In order to be able to delete documents as it went, it would have to
modify any postlist chunks which contained those documents.  That's
possible, but adds complexity to the compaction code, and will probably
lose most of the speed advantages.

The destination of a document-by-document copy should be close to
compact for most of the tables.  If changes were flushed during the
copy, the postlist table may still benefit from compaction (if there
was only one batch, then the postlist table should be compact too).
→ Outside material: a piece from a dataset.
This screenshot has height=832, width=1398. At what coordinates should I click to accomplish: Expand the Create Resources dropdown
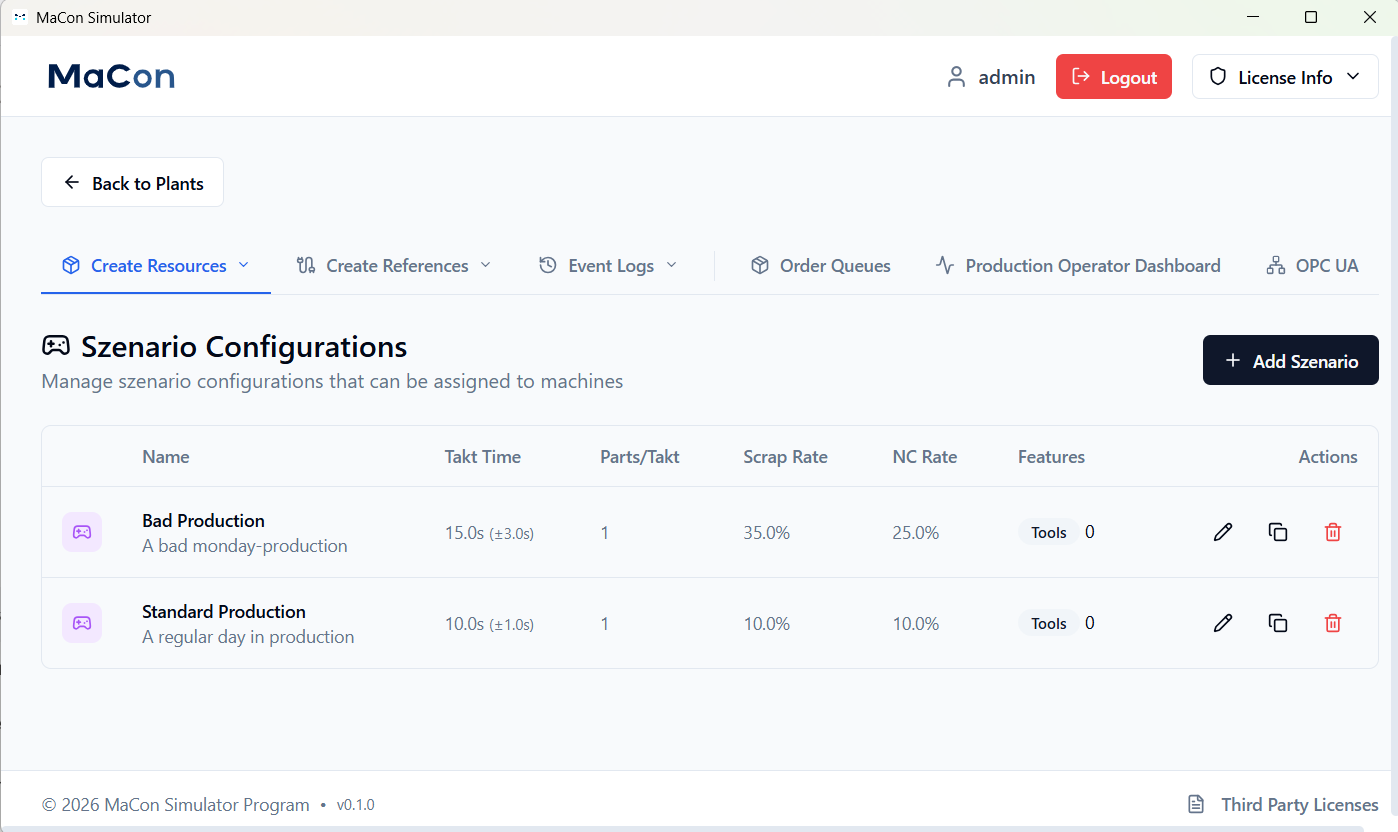point(156,266)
I've thought before that being able to compact tables independently
might be useful.
> Does anyone have any suggestions for a better way to do this?  I'll
> paste the code for the two different functions below (Cyrus is written
> in C - hence the C-compatible API interface).
[...]>     catch (const Xapian::Error &err) {
> 	syslog(LOG_ERR, "IOERROR: Xapian: caught exception: %s: %s",
> 		    err.get_context().c_str(), err.get_description().c_str());
If err has a context, err.get_description() will actually include it.
> 	Xapian::Enquire enquire(*srcdb);
> 	enquire.set_query(Xapian::Query::MatchAll);
> 	Xapian::MSet matches = enquire.get_mset(0, srcdb->get_doccount());
[...]> 	/* copy all matching documents to the new DB */
> 	for (Xapian::MSetIterator i = matches.begin() ; i != matches.end() ; ++i)
{
> 	    Xapian::Document doc = i.get_document();
This requires creating an in-memory structure of size get_doccount(), so
won't scale well to really big databases.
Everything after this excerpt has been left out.